======== EXCERPT PROVIDED

The Bible says God is real, perhaps more real than you imagine, but there is something seriously wrong between us and him. There are a few things it tells us we need to do:

Face up to the problem

Most of us think of ourselves as decent people. But although we may not be murderers or thieves, we’ve all been angry or proud, looked down on others, said or thought bad things about others, tried to hide the truth. The Bible says all these things mean we fall short of God’s standards. It’s not just our actions but our wrong thoughts – the things on the inside – that are sins in God’s eyes and where the problems in our world start. We may not seem bad in our own eyes. It is easy to justify our own behaviour to ourselves. But God is perfect, and he doesn’t share our compromised and desensitised standards.

================
======== SUPPLIED INFORMATION

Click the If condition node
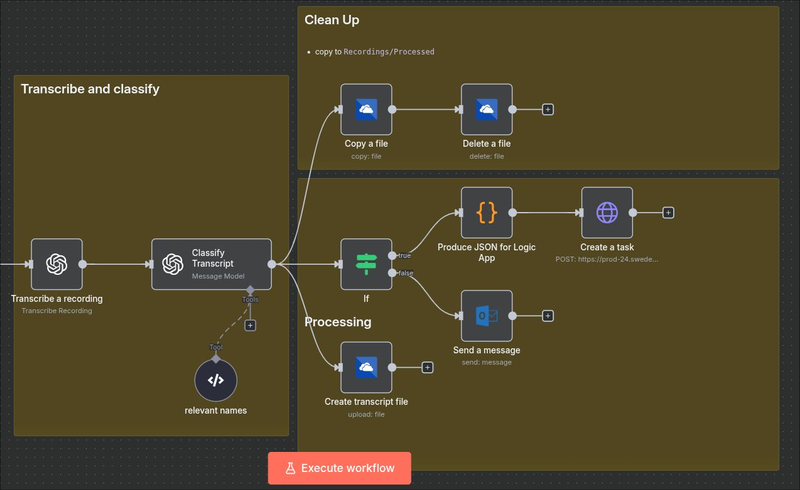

================

▶ EXERCISE INSTRUCTIONS:
1. Translate this sentence from the excerpt about facing up to the problem into Spanish: "We may not seem bad in our own eyes."
2. Copy the excerpt about facing up to the problem from "Face up to the problem" to "and desensitised standards.".

▶ SET OF ANSWERS:
1. Puede que no parezcamos malos a nuestros propios ojos.

2.
Face up to the problem

Most of us think of ourselves as decent people. But although we may not be murderers or thieves, we’ve all been angry or proud, looked down on others, said or thought bad things about others, tried to hide the truth. The Bible says all these things mean we fall short of God’s standards. It’s not just our actions but our wrong thoughts – the things on the inside – that are sins in God’s eyes and where the problems in our world start. We may not seem bad in our own eyes. It is easy to justify our own behaviour to ourselves. But God is perfect, and he doesn’t share our compromised and desensitised standards.